I servizi Usa agli europei: attenti, nei file della Talpa anche le vostre spiate. E i leader Ue si ammorbidiscono...

Lo scandalo 007 s'è già sgonfiato

Attenti a scherzar con il fuoco rischiate di scottarvi. Il manco troppo celato avvertimento parte dalle pagine del Washington Post. E atterra direttamente sulle scrivanie di Francois Hollande, Angela Merkel e degli altri 35 capi di Stato pronti a indignarsi per le intrusioni dei servizi segreti americani nei loro telefoni e computer.

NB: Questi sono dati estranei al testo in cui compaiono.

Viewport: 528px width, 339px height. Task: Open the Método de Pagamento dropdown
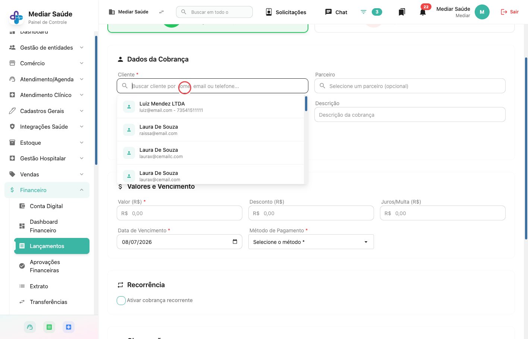click(311, 242)
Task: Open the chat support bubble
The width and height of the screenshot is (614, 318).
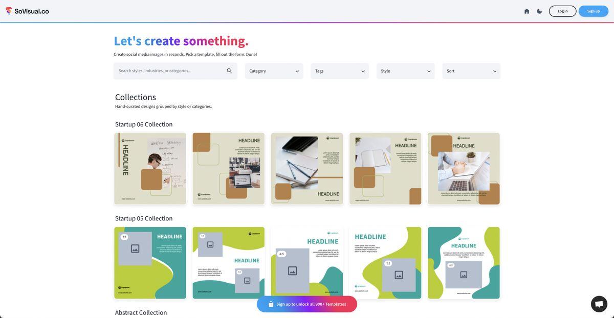Action: pyautogui.click(x=599, y=304)
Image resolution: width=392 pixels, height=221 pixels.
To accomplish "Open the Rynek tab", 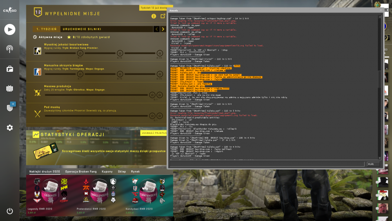I will tap(135, 172).
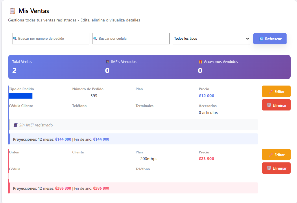
Task: Delete order 593 with its Eliminar button
Action: click(276, 105)
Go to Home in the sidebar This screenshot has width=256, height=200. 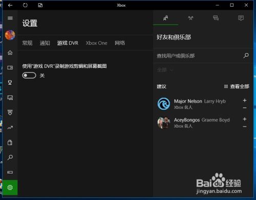pos(10,53)
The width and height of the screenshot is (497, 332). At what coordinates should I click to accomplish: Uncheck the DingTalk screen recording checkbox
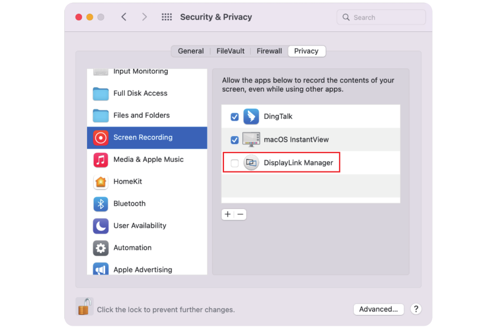tap(234, 117)
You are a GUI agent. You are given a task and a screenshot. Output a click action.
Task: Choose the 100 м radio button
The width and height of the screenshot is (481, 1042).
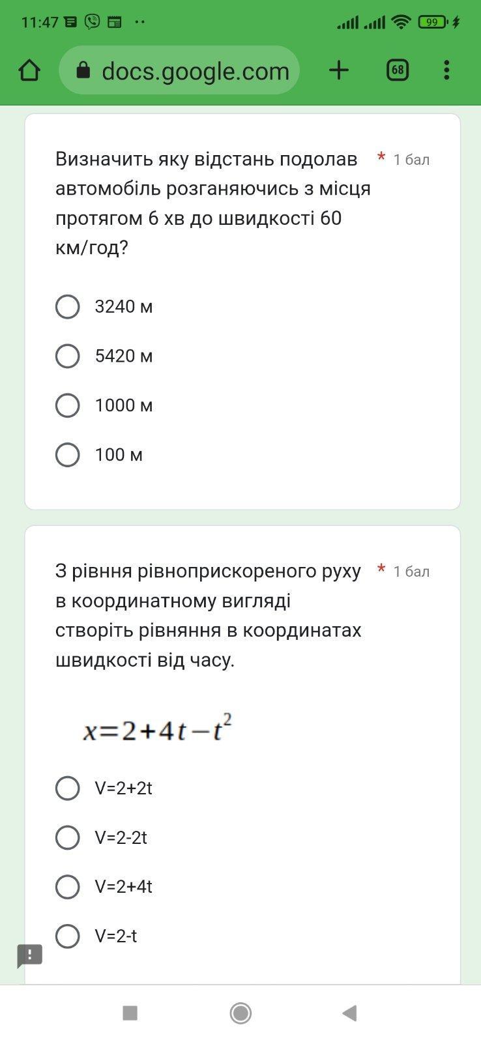[68, 455]
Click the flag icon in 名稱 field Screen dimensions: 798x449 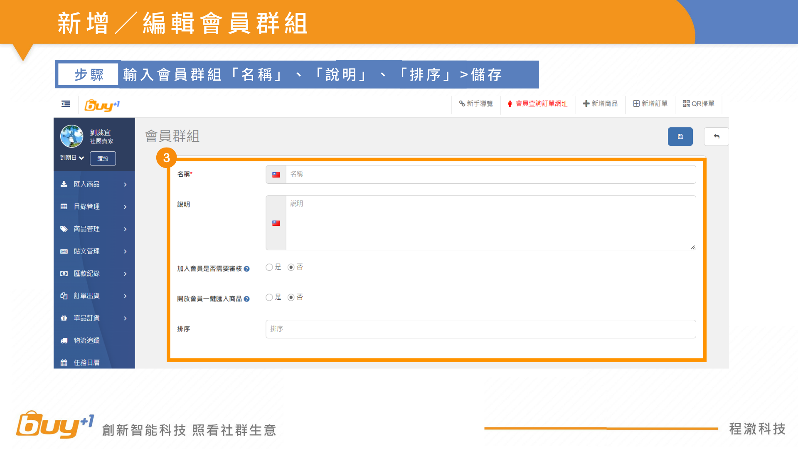pos(276,175)
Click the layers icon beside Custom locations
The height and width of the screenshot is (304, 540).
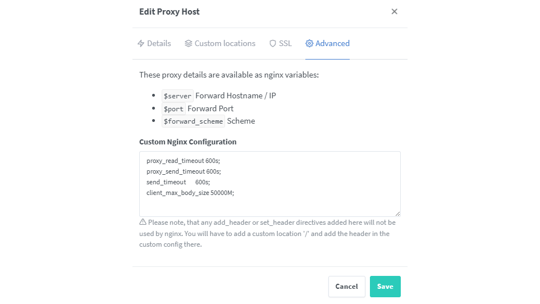click(x=188, y=43)
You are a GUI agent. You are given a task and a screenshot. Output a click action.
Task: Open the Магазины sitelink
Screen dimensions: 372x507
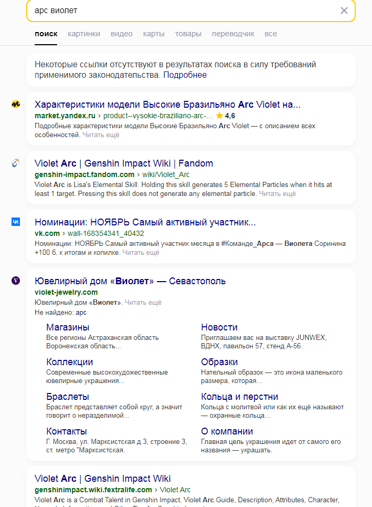[68, 327]
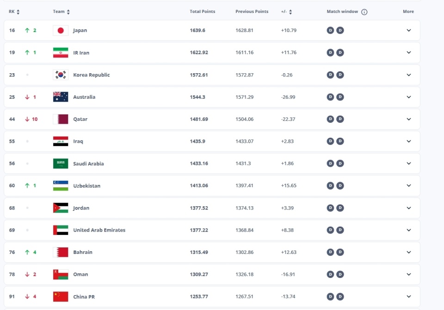Click first D match badge for Australia
The width and height of the screenshot is (444, 310).
tap(330, 97)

Dalle pagine del Post gole profonde quanto anonime ricordano agli illustri indignati che nelle mani dalla «talpa» Edward Snowden ci sarebbero anche i dossier di altre operazioni, altrettanto sporche. Come quelle messe a segno dai servizi segreti dei loro stessi paesi d'intesa con gli Usa E allora rischian d'esser dolori. Perché come spiega il pezzo «velina» pubblicato sul quotidiano più «liberal», qualche ministro, o qualche intero consiglio dei ministri straniero, potrebbe scoprire d'ignorare gli affari sporchi concordati dal proprio premier con Washington. E allora, compreso l'avvertimento, ecco la sbornia dello sdegno trasformarsi in grattacapo. Compassato e disciplinato. Non scuotono più di tanto le rivelazioni sullo spionaggio anche ai danni di Israele e Spagna (Rajoy convoca l'ambasciatore Usa, «ma non risulta che siamo spiati», dice).

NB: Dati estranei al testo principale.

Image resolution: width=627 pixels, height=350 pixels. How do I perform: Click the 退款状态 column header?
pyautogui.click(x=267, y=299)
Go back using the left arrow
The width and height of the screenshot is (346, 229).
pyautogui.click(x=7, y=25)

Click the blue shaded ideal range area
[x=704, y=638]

Archiviata in gran fretta l'ipotesi di una rappresaglia sul fronte degli accordi per il libero scambio con Washington l'Europa s'accontenterebbe ora di concordare con Washington una sorta di codice dello spionaggio. L'idea, sostenuta dai non più tanto indignati Angela Merkel e Francois Hollande e dal presidente del parlamento Europeo Martin Shultz è la più clamorosa delle ipocrisie. «Sarebbe come concordare con i lupi le zone di pascolo delle pecore», commenta ghignando un ex 007 nostrano interpellato da Il Giornale. Ma vie di fuga migliori da vergogne peggiori non ce ne sono. L'unico a risparmiarsi condanne inutili e ambigue è David Cameron. Del resto da premier di una nazione alleata di primo livello degli Usa, sede della più grande base di Echelon, non può fare altrimenti. A sentir lui la talpa Snowden e i giornali che lo aiutano insegnano semplicemente al nemico come «evitare la nostra intelligence, la sorveglianza e le altre tecniche. Questo non rende il mondo più sicuro, ma più pericoloso. Questo significa aiutare i nostri nemici».

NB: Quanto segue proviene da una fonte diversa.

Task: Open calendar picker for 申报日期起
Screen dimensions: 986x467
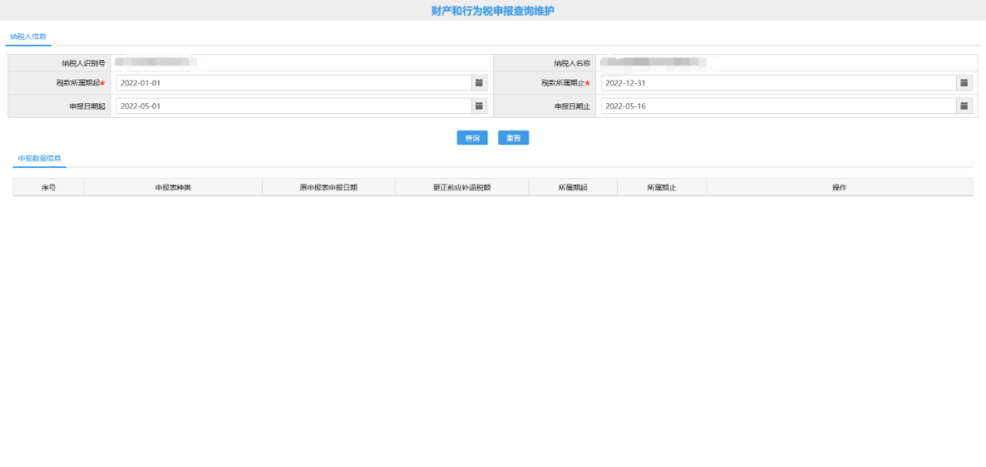Action: [x=477, y=106]
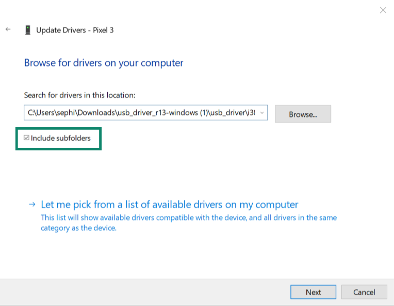Close the Update Drivers dialog with X
The image size is (394, 306).
[383, 10]
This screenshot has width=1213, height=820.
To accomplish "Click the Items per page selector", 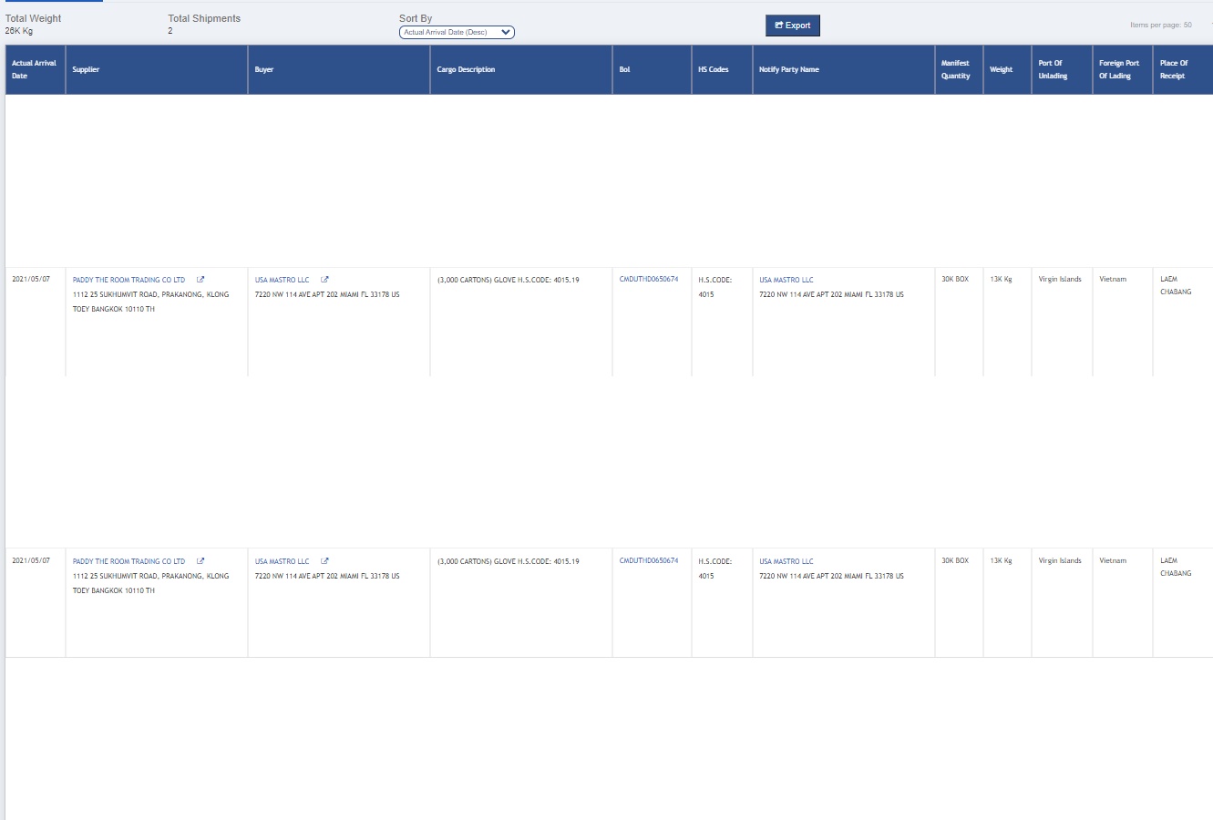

Una franchezza invidiatagli da Hollande e dalla Merkel. Una franchezza riconosciutagli anche dal nostro premier Letta quando ricorda che quella della talpa Snowden «non è un'attività utile e positiva… crea molti problemi e non ha gli effetti positivi di trasparenza che lui si prefigge». E sulla linea della compassata prudenza s'allinea anche il presidente della Camera Aldo Grasso quando ricorda che per ora «la legge italiana sulle intercettazioni non risulta violata». Ma il problema di Letta, Hollande e della Merkel è in fondo lo stesso. È quello d'essere premier di paesi sudditi. Paesi che da sempre delegano la propria sicurezza agli Usa. Un ottimo affare dal punto di vista economico perché consente di risparmiare le decine di miliardi (80 nel 2010 ad esempio ) investiti in questo settore da Washington. Ma affidarsi al buon cuore altrui significa anche accettare le sbirciatine di un grande alleato che dopo aver pagato il conto della sicurezza globale non rinuncia a verificare l'affidabilità dei propri alleati.

Il problema visto dalla prospettiva degli Stati Uniti è invece quello della sempre maggior autonomia assunta durante il doppio mandato di Obama dalle agenzie d'intelligence.

Le sbirciatine che durante i precedenti mandati restavano nell'ambito dei limiti politici fissati dalla Casa Bianca sono andate completamente fuori controllo. Ennesimo preoccupante sintomo dell'assai disordinata autorità esercitata da Barack Obama durante questi ultimi cinque anni.